“If one considers the wonders of nature, then painting does not equal landscape. But if one considers the wonders of brushwork, then landscape does not equal painting.”
–Dong Qichang (Ming Dynasty 1555-1636)
My work explores the role paint plays in our psychic understanding of land; and the inverse, that our relationship with land influences our understanding of paint.
Raised in a family of geologists and artists whose ancestors took part in the settling and mapping of the American West, I’ve inherited an affinity for its geography, atmosphere, history, and the dynamics of our interaction with it. I’m particularly drawn to the desert, where I spend a lot of time walking.
In my paintings, a vocabulary of flows and aggregates of watercolor, pigment, salts, and sediments, geometric patterns suggesting temple floors and mud cracks, and relics of native textural materials are superimposed over cartographic skeletons derived from satellite photos and digital maps. Additional structural or conceptual restraints might include bisection with a flat horizon–often turned on end, or an organizational grid based on the size of the paper, or time limitations.

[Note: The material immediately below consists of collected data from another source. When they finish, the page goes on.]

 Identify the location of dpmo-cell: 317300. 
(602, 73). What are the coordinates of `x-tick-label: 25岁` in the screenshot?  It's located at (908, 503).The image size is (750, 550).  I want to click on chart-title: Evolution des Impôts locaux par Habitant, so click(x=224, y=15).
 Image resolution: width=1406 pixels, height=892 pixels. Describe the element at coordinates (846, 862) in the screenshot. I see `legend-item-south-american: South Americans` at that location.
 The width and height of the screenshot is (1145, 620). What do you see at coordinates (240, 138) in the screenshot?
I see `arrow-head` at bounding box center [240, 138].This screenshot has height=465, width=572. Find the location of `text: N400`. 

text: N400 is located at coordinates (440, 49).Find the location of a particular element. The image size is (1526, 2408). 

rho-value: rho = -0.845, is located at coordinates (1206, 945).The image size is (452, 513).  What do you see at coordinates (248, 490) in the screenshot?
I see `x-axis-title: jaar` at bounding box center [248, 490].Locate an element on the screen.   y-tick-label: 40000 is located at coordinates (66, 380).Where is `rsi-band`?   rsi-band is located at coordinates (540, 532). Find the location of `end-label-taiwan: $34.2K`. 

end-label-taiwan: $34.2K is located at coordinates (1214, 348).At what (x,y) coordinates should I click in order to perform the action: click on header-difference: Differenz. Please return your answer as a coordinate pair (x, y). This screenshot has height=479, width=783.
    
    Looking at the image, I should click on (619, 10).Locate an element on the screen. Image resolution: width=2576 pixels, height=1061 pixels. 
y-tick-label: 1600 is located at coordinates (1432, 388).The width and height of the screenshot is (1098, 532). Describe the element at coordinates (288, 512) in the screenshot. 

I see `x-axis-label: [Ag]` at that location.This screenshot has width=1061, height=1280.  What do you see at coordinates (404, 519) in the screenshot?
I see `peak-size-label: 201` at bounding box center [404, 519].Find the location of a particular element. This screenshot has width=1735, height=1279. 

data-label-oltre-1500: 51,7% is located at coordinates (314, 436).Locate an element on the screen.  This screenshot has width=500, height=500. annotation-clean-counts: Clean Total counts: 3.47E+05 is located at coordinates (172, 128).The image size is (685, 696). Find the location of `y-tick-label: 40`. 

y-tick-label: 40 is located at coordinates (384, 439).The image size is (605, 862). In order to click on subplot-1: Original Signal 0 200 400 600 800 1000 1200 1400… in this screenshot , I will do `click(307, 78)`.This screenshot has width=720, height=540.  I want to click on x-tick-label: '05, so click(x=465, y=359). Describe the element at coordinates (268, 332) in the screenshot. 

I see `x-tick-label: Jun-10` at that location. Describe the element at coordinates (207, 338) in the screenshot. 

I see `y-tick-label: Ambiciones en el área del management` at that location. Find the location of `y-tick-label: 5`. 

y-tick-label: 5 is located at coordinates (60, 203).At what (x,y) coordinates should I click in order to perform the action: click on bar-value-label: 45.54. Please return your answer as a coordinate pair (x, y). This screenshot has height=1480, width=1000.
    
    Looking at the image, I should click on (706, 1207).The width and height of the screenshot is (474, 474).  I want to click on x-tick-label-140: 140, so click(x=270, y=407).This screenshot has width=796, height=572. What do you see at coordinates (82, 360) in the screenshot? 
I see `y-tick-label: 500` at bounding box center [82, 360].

The larger pieces are hung frameless, as maps.
These abstract paintings are doorways into a giddy, poetic, possibly spiritual–but illogical–way of perceiving specific places as if for the first time–disoriented, identifying landmarks, looking to the horizon for stability, trying to make sense of it all. They nudge viewers toward a sensory understanding of what makes places matter. Color, texture, and atmosphere are paramount; historical, scientific, and formal accuracy are peripheral concerns.
“The physical act of painting is itself mysterious, profoundly disorienting,” said Darren Waterston. Like walking, the act of painting is a sequential process of unfolding revelations and recognition. I’m continually amazed by the physical ability of sediment suspended in water to describe ephemeral experiences employing the same elemental forces that sculpt land.